Permission Path Analysis
The major part of access right assignments normally occurs using additional security objects like roles and groups. Roles are mostly used as organisation-wide objects and often reflect business responsibilities. Groups are mostly used in specific access control systems like Windows Active Directory or IBM RACF. In addition, role and group concepts often use (separate) hierarchies. In terms of the permission path analysis, role and group models build separate collections of paths. The overall path of an authorisation (e.g. the assignment of a resource to a user via roles and groups) results in the addition of all single paths.
The concept of permission paths allows novel analyses like redundancy analysis or path length analysis.
The redundancy analysis examines redundant paths in access right structures. Redundant paths are multiple access right assignments which occur when security objects with overlapping assignments are connected. However, overlaps can occur when assigning roles to users. The assessment whether specific redundancies are intended or not is dependent on the access right models of an organisation. Our Access Intelligence system provides comprehensive reports to analyse path structures so that unwanted redundancies can be detected.
Path Length Analysis
The redundancy analysis examines the length of paths in access right structures. The path length is defined as the number of security objects between two end points of a connection, e.g. a user and a resource. Organisations often have comparable average path lengths due to the implemented access right models. E.g., a typical role model has two or three hierarchy levels. There may also be specific policies like “critical resources should always be directly connected”. Deviations of path lengths from the average can imply security risks and are therefore highlighted in the Access Intelligence system.
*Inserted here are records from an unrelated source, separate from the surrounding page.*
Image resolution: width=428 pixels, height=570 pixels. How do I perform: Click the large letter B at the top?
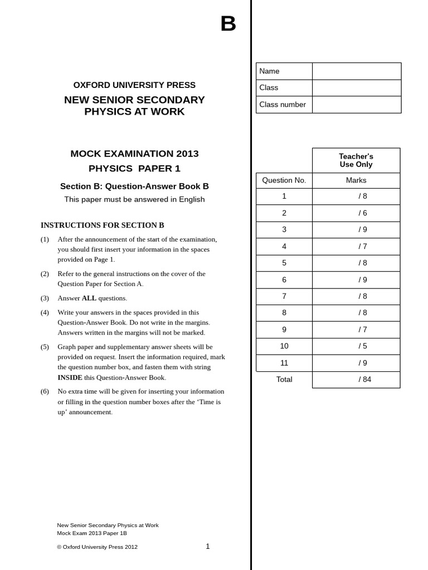point(228,24)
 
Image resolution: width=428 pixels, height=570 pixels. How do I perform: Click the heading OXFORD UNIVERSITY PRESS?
point(134,85)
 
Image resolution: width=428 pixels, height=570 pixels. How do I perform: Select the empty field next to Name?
point(356,71)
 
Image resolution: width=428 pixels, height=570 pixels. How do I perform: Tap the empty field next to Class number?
point(356,105)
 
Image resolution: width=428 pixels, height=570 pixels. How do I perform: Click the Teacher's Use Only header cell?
point(356,160)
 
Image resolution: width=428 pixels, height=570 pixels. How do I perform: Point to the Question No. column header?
point(284,180)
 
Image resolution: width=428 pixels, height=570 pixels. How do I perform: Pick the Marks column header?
point(356,180)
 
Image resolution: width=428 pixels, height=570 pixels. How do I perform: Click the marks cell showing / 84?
point(356,380)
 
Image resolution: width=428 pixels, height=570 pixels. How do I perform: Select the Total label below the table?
point(284,380)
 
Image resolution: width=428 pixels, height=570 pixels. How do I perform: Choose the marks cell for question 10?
point(356,346)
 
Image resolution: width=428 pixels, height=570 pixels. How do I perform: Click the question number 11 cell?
point(284,363)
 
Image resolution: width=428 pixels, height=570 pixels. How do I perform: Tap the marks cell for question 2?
point(356,213)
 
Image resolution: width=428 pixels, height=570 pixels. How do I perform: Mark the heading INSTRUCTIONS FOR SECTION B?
point(103,225)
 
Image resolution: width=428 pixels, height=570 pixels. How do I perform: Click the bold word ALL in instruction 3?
point(89,298)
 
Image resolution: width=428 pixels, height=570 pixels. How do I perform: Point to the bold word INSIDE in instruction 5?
point(70,377)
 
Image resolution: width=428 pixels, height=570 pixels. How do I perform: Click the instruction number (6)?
point(45,391)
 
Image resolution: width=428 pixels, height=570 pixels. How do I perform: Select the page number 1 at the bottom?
point(208,547)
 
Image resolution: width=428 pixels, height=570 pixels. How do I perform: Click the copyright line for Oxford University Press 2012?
point(98,547)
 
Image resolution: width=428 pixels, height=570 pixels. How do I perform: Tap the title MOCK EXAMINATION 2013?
point(134,154)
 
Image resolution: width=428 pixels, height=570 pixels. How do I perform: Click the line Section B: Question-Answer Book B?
point(134,186)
You can check if assignments of critical resources comply with the company policy “Critical resources have to be directly connected to users”. If the connection, however, does not comply with this policy, it is therefore highlighted. This finding should possibly lead to a correction of the access right structure for this resource.
Using the path length analysis in our Access Intelligence system allows easy checking of specific organisational policies and detecting flaws in the access right structures. Consequent use of these analyses and adaptation of the concerned assignments lead to a higher quality of the access model.
Example Use Cases
Every security object (e.g. a role) which encapsulates a number of access rights should have a clear and understandable semantic. Thus the usage and control of the access control model is much simpler and less error-prone for administrators, auditors etc. One criterion for a clear semantic is the strict separation of functions between roles. This can be achieved by minimising redundancy between roles.
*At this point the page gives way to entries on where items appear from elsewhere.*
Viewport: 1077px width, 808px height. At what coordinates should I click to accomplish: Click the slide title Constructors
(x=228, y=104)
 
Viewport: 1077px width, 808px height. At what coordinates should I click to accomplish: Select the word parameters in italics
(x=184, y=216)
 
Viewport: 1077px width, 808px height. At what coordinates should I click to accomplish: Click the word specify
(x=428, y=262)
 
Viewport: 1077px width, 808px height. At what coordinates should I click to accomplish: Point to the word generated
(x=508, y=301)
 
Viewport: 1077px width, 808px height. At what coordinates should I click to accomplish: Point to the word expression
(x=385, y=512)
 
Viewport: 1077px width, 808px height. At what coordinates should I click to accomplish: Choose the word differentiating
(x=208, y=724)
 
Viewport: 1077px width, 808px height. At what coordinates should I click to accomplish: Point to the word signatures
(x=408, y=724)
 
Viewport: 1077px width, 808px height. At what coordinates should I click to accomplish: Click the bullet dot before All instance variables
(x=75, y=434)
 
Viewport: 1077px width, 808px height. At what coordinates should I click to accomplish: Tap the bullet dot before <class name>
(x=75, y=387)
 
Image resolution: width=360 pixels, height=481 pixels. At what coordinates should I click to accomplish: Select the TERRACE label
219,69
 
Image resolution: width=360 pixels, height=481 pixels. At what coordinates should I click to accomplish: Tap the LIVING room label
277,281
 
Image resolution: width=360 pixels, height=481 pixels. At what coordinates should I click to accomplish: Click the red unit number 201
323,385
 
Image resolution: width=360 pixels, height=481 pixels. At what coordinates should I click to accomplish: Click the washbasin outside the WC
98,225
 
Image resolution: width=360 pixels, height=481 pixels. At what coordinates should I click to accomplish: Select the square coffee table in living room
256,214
Direct Control of Critical Resources
Every organisation has access rights with high risks assigned to their users (e.g. which allow paying high sums of money). Controlling these critical authorisations is one of the most important aspects of access governance. Access Intelligence supports organisations for this task in two ways:
- Access rights with high risks are highlighted to allow risk scoring thus resulting in a corresponding user risk analysis report.
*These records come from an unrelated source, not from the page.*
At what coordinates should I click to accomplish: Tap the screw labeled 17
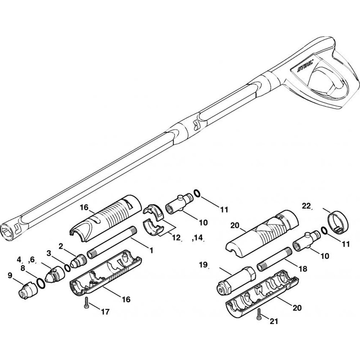click(86, 303)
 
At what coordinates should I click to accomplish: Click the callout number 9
click(10, 275)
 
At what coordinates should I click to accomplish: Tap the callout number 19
click(203, 265)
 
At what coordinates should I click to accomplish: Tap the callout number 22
click(306, 206)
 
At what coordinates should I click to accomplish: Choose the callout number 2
click(61, 246)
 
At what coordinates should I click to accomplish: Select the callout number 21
click(274, 321)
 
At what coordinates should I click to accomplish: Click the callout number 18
click(303, 269)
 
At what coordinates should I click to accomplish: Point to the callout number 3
click(49, 253)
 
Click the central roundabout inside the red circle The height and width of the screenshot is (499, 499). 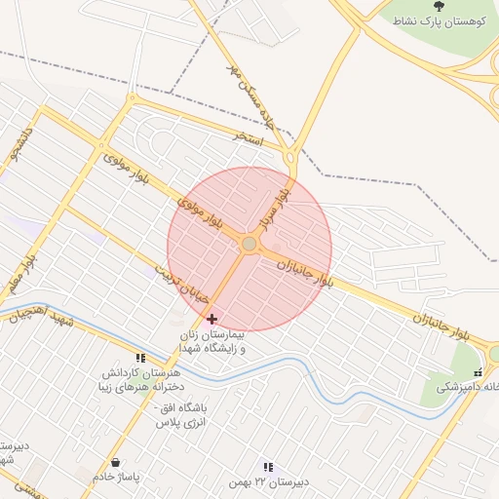pyautogui.click(x=250, y=243)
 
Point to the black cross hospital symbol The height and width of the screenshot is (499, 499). pyautogui.click(x=212, y=319)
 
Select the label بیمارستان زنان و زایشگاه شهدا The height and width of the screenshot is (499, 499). pyautogui.click(x=212, y=340)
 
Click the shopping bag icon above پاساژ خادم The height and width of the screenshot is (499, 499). pyautogui.click(x=116, y=462)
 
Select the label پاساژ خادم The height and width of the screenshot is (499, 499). pyautogui.click(x=117, y=478)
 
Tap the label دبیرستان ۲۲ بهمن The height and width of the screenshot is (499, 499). pyautogui.click(x=267, y=482)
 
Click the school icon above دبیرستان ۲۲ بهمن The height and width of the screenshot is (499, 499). pyautogui.click(x=268, y=467)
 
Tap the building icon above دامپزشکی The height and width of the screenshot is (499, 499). pyautogui.click(x=478, y=372)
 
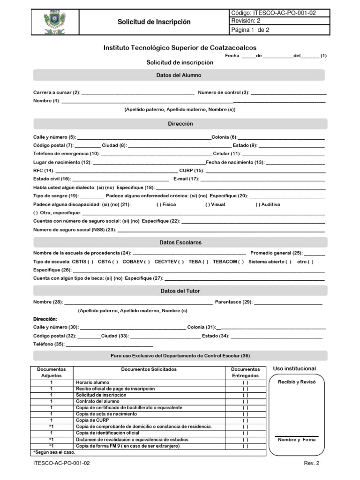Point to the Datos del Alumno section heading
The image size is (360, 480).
(x=179, y=75)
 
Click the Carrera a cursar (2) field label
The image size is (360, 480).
(x=57, y=93)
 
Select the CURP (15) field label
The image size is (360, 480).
(x=192, y=171)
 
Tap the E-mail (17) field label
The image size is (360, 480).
(x=186, y=179)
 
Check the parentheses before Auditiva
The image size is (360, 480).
(x=258, y=205)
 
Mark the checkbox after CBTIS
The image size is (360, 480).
(x=90, y=262)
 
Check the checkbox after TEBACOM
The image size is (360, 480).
(x=240, y=262)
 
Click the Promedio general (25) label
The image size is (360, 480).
(x=277, y=253)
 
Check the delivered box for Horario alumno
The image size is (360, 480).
(x=245, y=383)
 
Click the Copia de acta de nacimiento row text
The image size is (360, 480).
(x=106, y=414)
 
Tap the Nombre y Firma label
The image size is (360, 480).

- Policies can be checked. As mentioned earlier, one policy could be that critical resources should always be directly assigned. This policy can easily be verified using the path length analysis.
Depth of Role Hierarchies
With increasing depth, the complexity of a role hierarchy goes up. Normally, organisations use a somehow fixed structure of roles. Often access rights are collected in so-called IT roles which in turn are assigned to business roles which comprise the rights for an organisational unit or function. Sometimes a second level for business roles exists to allow further structuring. Thus, average role path lengths of 2 or 3 occur. Via path length analysis in Access Intelligence, deviations can easily be detected, analysed and corrected if necessary.